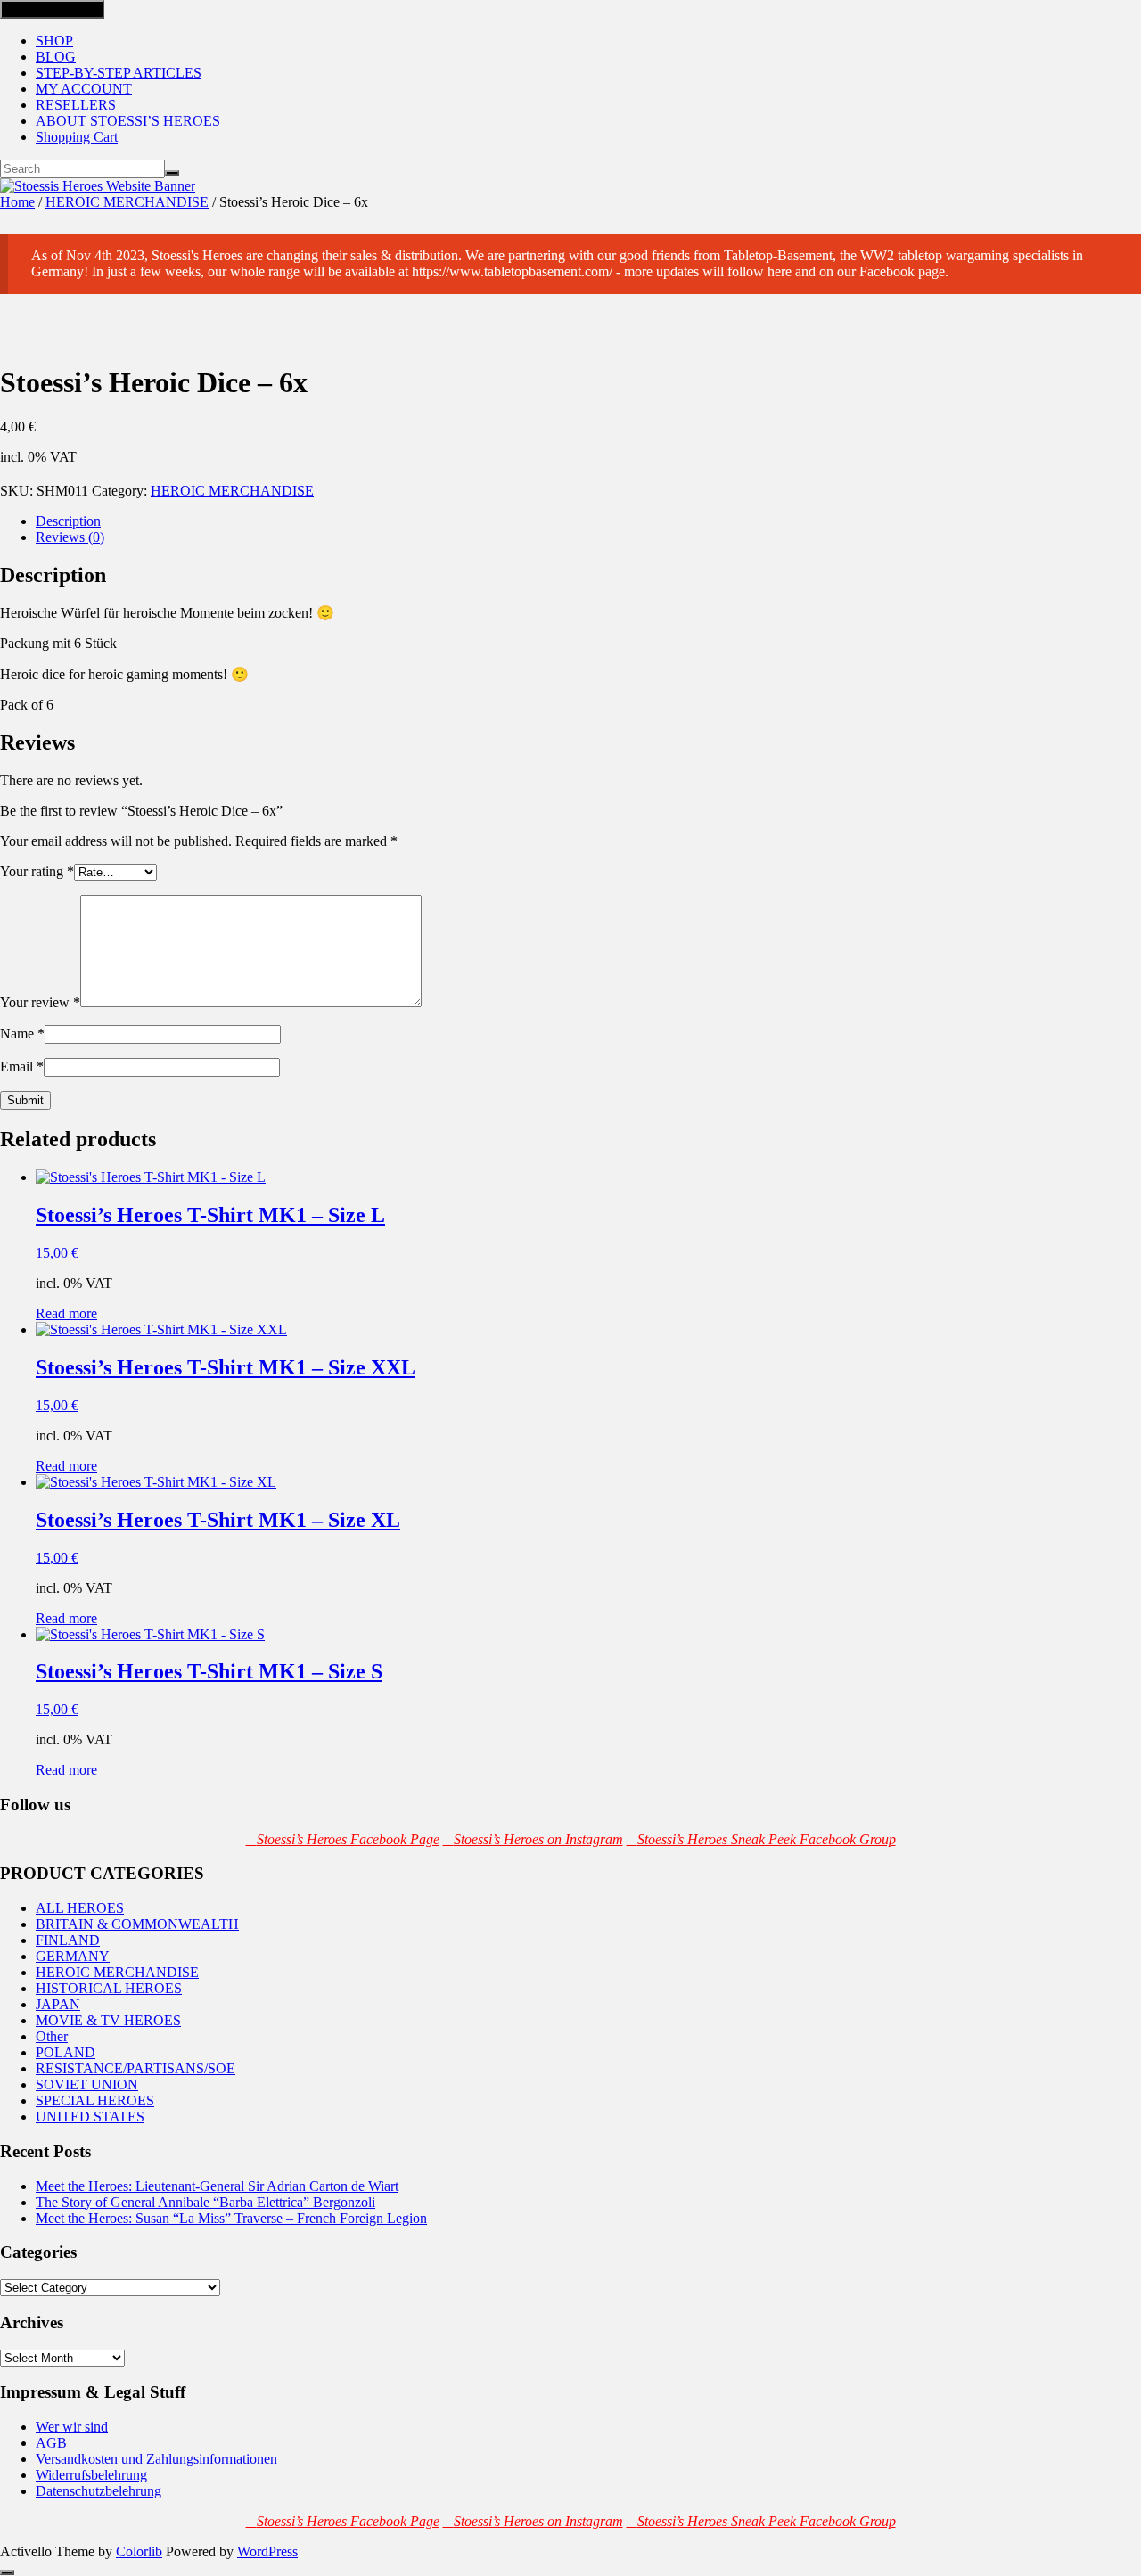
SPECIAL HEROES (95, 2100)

============================================================

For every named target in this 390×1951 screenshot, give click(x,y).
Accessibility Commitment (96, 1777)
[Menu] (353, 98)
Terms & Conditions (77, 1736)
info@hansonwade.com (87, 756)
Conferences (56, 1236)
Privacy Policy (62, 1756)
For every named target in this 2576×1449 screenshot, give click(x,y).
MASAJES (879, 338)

============================================================

In the entries above, please find the line with "Accessibility Commitment (96, 1777)" and the line with "MASAJES (879, 338)", then write out exactly those two lines and every line between them, and nothing more.

Accessibility Commitment (96, 1777)
[Menu] (353, 98)
Terms & Conditions (77, 1736)
info@hansonwade.com (87, 756)
Conferences (56, 1236)
Privacy Policy (62, 1756)
For every named target in this 2576×1449 screenshot, give click(x,y).
MASAJES (879, 338)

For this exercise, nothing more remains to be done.